Estate Recovery In Limbo

LANSING — Michigan’s languishing estate recovery plan — which allows the state to take possession of a Medicaid recipient’s home after death — has been put on hold, and it’s expected to stay there longer than a tech support call to India.

“It is stalled,” said Jane Church, program specialist for the state Office of Long-Term Care Supports and Services. “The feds have problems with our plan because it’s kind of weak.”

“Our law that our state Legislature passed basically said until the federal government approved our proposed program, it’s not going into effect,” added Laurie Murphy, an elder law and estate planning attorney at Miller Johnson Snell & Cummiskey. “The feds are saying ‘We don’t like your program.’ Right now, we still don’t have a program in place.”

After stalling since 1993, the state Legislature last year passed an estate recovery law last year under the threat of losing $5 billion in federal Medicaid payments.

Some states have practiced estate recovery for decades, but Michigan was the last in the nation to enact it. The state taking control of an indigent person’s house after he or she has died is so onerous that Michigan politicians have been ducking the federal demand since it was made a requirement of the Medicaid program 15 years ago.
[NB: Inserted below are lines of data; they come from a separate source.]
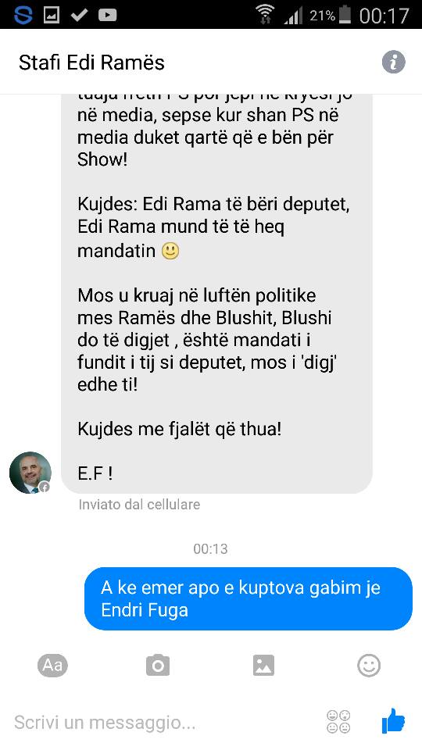Tap the picture notification icon
Image resolution: width=422 pixels, height=750 pixels.
coord(52,16)
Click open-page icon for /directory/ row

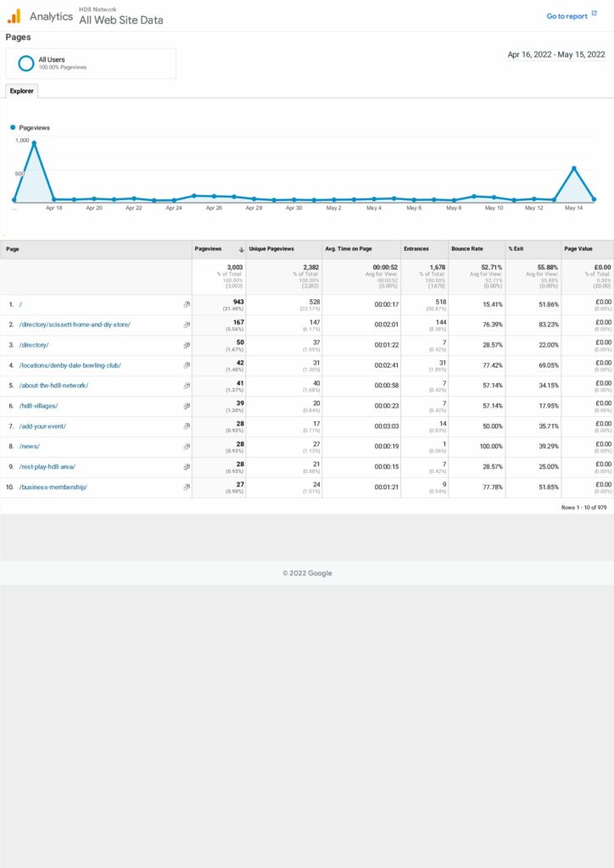pos(187,345)
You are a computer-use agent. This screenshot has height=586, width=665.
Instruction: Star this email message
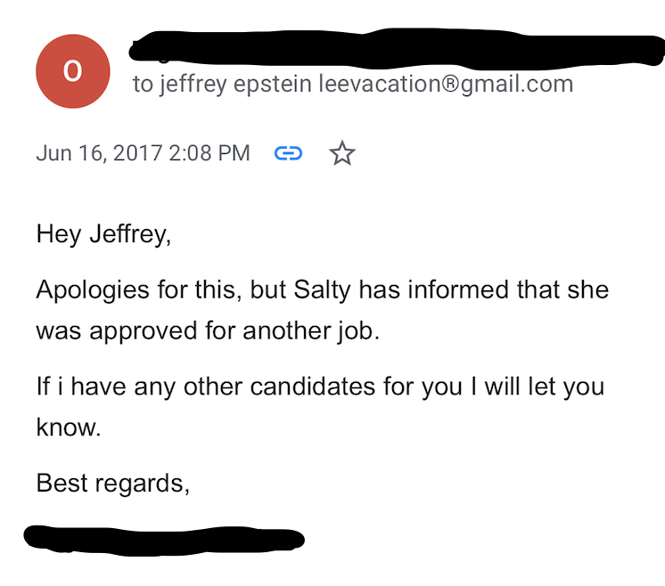(x=341, y=153)
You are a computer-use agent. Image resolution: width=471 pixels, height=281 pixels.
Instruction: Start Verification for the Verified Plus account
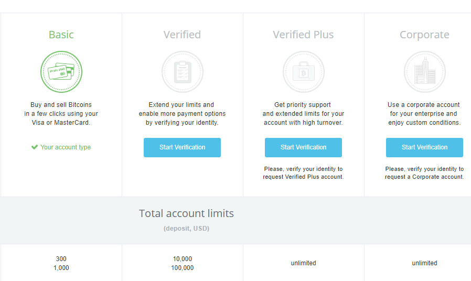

“It’s politically unpopular to take people’s homes,” Murphy said.

Skepticism reigns in calculating the amount that could be recovered, she added. While Oregon, for example, recovers an amount equal to nearly 6 percent of Medicaid nursing home expenditures, in some states the program is, at best, a wash, she said. Typical recovery amounts are in the 0.5-percent range, she added. In Michigan, Medicaid spends about $1.7 billion on nursing home and related services.

Even some states that do practice estate recovery net little after the cost of running the program, Church said.

“It may be the way they have the program set up, it may be properties they are getting or the exemptions built into it. Many people on Medicaid don’t have estates to recover,” she said. “And it’s not popular, so states kind of don’t pursue it as much as they should. Some states do better than others.”

“Medicaid estate recovery makes good headlines but is not good policy,” Murphy contended. “States don’t make a lot of money on it.”

Plus, it could encourage blight, as family and friends become reluctant to provide upkeep for an invalid’s vacant home that is only going to be taken over by the state, she said.

The estate recovery law passed in Michigan is limited to assets that can be adjudicated in Probate Court. It provides exemptions for homes occupied by spouses, children under 21, disabled children and, in certain cases, siblings and relatives who lived there and cared for the Medicaid recipient for at least two years. Enough exemptions are included that as much as $53,000 in asset value, plus funeral costs paid by the estate, may be disregarded.

The state law puts implementation in the hands of the Michigan Department of Community Health, Church said, which has created a committee.

“There is a process that you go through as a state when working with CMS,” she said. “You submit an amendment, and they have so many days to respond. Then they come back with more questions. It takes up time, and if it doesn’t meet that 90 days, you have to start over.

“It’s really a mess, to put it lightly. It’s not moving very quickly.”

She said the quagmire means a delay in bringing long-term care insurance partnership policies to the state (see related story below).

“If the feds say the legislation is too weak, the only recourse we have is to go back to the Legislature and say you’ve got to fix it,” Church said. “They are waiting till the point where CMS says this is really bad and not acceptable. The department is trying to answer questions so we don’t have to go back to the Legislature.”

In the meantime, some elders may be reluctant to apply for help they really need, and others may become prey to unscrupulous salespersons trying to take advantage of the confusion.

Right now, you should be doing a couple things,” Murphy said. “Talk to an attorney who specializes in this. Now, it’s only probate-centered estate recovery. If you can avoid probate, you avoid estate recovery.”